Top of Input data

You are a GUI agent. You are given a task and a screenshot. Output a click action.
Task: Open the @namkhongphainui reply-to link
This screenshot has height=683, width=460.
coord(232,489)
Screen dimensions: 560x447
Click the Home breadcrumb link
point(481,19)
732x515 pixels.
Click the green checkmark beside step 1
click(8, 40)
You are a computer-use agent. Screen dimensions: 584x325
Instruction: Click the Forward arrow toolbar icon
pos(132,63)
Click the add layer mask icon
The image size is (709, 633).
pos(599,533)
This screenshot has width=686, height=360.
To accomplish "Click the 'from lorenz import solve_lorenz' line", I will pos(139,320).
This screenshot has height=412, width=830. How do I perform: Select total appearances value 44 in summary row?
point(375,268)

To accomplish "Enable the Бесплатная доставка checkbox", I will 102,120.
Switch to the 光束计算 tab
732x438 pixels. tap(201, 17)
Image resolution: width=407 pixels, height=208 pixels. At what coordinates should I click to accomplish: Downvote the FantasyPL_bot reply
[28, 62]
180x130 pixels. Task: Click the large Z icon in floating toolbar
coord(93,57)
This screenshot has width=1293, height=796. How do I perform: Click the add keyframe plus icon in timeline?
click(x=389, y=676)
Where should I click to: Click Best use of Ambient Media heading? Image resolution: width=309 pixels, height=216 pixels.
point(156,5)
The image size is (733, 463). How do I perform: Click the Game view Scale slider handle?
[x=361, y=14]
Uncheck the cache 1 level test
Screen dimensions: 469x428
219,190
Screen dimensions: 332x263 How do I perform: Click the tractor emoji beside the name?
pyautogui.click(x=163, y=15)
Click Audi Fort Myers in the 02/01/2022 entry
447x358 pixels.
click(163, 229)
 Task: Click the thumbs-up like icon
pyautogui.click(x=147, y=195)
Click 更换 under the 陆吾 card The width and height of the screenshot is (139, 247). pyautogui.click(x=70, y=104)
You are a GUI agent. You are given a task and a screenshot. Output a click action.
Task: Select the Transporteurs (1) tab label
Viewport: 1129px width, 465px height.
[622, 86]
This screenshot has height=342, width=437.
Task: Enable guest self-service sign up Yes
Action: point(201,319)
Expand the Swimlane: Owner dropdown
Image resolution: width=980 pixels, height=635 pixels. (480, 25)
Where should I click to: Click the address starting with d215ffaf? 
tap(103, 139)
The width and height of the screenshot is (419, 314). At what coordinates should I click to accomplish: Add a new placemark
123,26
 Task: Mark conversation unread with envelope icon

Bottom of Input data

_Task_
Reproduce the preceding records exactly and completely.

_Solution to this exercise_
You are a GUI agent. You are given a task and a screenshot. Output a click action.
Task: Open the @namkhongphainui reply-to link
This screenshot has height=683, width=460.
coord(232,489)
Screen dimensions: 560x447
Click the Home breadcrumb link
point(481,19)
732x515 pixels.
Click the green checkmark beside step 1
click(8, 40)
You are a computer-use agent. Screen dimensions: 584x325
Instruction: Click the Forward arrow toolbar icon
pos(132,63)
Click the add layer mask icon
The image size is (709, 633).
pos(599,533)
This screenshot has width=686, height=360.
To accomplish "Click the 'from lorenz import solve_lorenz' line", I will pos(139,320).
This screenshot has height=412, width=830. How do I perform: Select total appearances value 44 in summary row?
point(375,268)

To accomplish "Enable the Бесплатная доставка checkbox", I will 102,120.
Switch to the 光束计算 tab
732x438 pixels. tap(201, 17)
Image resolution: width=407 pixels, height=208 pixels. At what coordinates should I click to accomplish: Downvote the FantasyPL_bot reply
[28, 62]
180x130 pixels. Task: Click the large Z icon in floating toolbar
coord(93,57)
This screenshot has width=1293, height=796. How do I perform: Click the add keyframe plus icon in timeline?
click(x=389, y=676)
Where should I click to: Click Best use of Ambient Media heading? Image resolution: width=309 pixels, height=216 pixels.
point(156,5)
The image size is (733, 463). How do I perform: Click the Game view Scale slider handle?
[x=361, y=14]
Uncheck the cache 1 level test
Screen dimensions: 469x428
219,190
Screen dimensions: 332x263 How do I perform: Click the tractor emoji beside the name?
pyautogui.click(x=163, y=15)
Click Audi Fort Myers in the 02/01/2022 entry
447x358 pixels.
click(163, 229)
 Task: Click the thumbs-up like icon
pyautogui.click(x=147, y=195)
Click 更换 under the 陆吾 card The width and height of the screenshot is (139, 247). pyautogui.click(x=70, y=104)
You are a GUI agent. You are given a task and a screenshot. Output a click action.
Task: Select the Transporteurs (1) tab label
Viewport: 1129px width, 465px height.
[622, 86]
This screenshot has height=342, width=437.
Task: Enable guest self-service sign up Yes
Action: point(201,319)
Expand the Swimlane: Owner dropdown
Image resolution: width=980 pixels, height=635 pixels. (480, 25)
Where should I click to: Click the address starting with d215ffaf? 
tap(103, 139)
The width and height of the screenshot is (419, 314). At what coordinates should I click to accomplish: Add a new placemark
123,26
 Task: Mark conversation unread with envelope icon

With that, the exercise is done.